Revenue are warning taxpayers who do not keep up to date with tax compliance that they risk having the favourable tax debt arrangement withdrawn, losing their tax clearance and having EWSS and CRSS payments stopped. 

It is very important to understand that tax clearance is a key eligibility requirement for both EWSS and CRSS. If the outstanding tax returns are not filed within 21 days, tax clearance will be rescinded, and a taxpayer will not be eligible for the EWSS or CRSS and future payments of EWSS and CRSS will cease.

Approximately 70,000 businesses are currently availing of the tax debt warehousing scheme, which covers €1.9 billion in tax debt.
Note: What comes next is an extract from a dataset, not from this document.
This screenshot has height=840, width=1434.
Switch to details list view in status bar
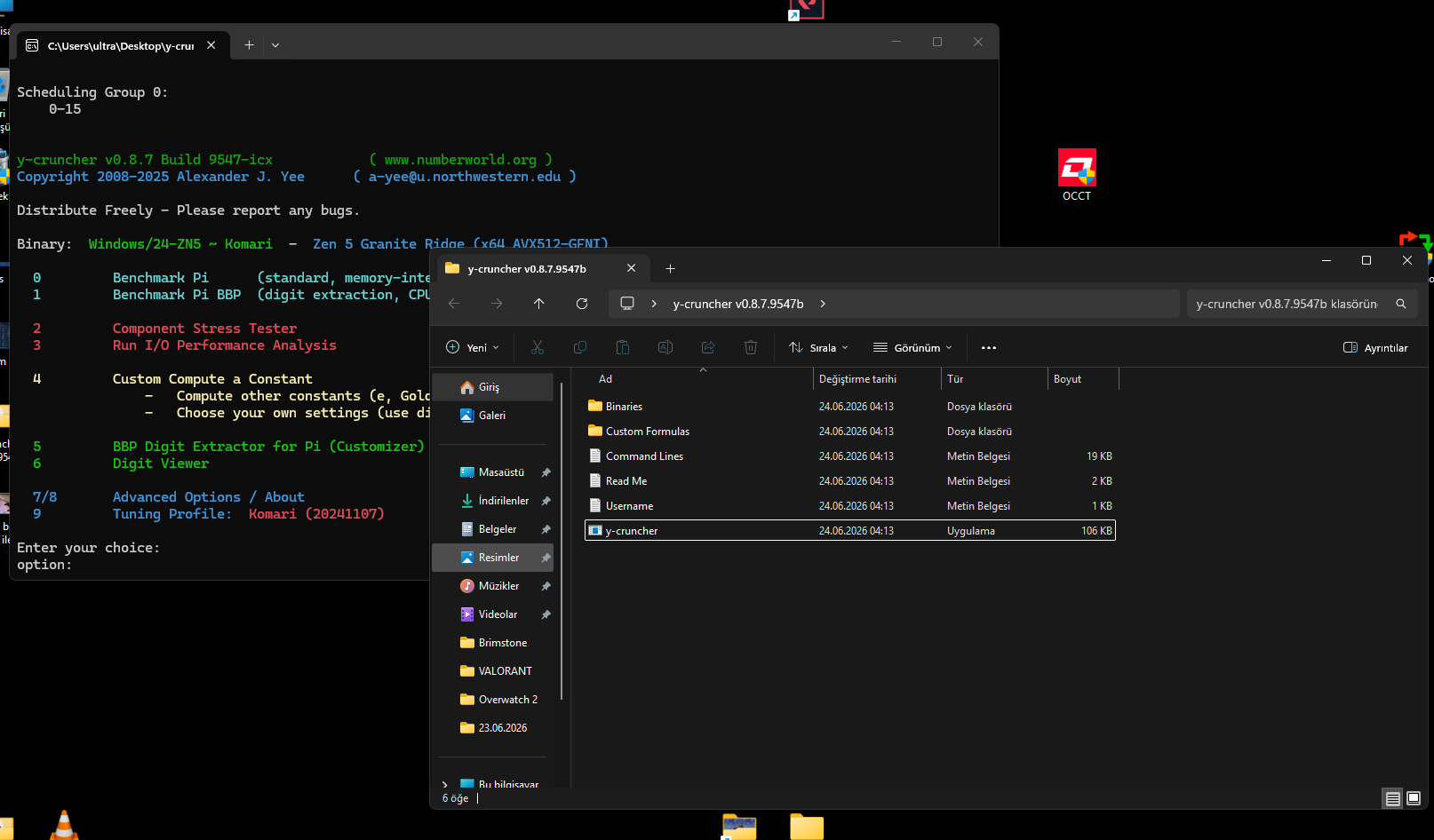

Earlier this month a Revenue press release warned that 28,700 businesses not keeping up to date with their tax compliance risk having the favourable tax debt arrangements withdrawn and also risk having tax clearance withdrawn and EWSS/CRSS payments stopped. 

So taxpayers with outstanding returns are advised to take immediate action and those availing of EWSS and/or CRSS must file outstanding returns within 21 days of the date of the Revenue letter.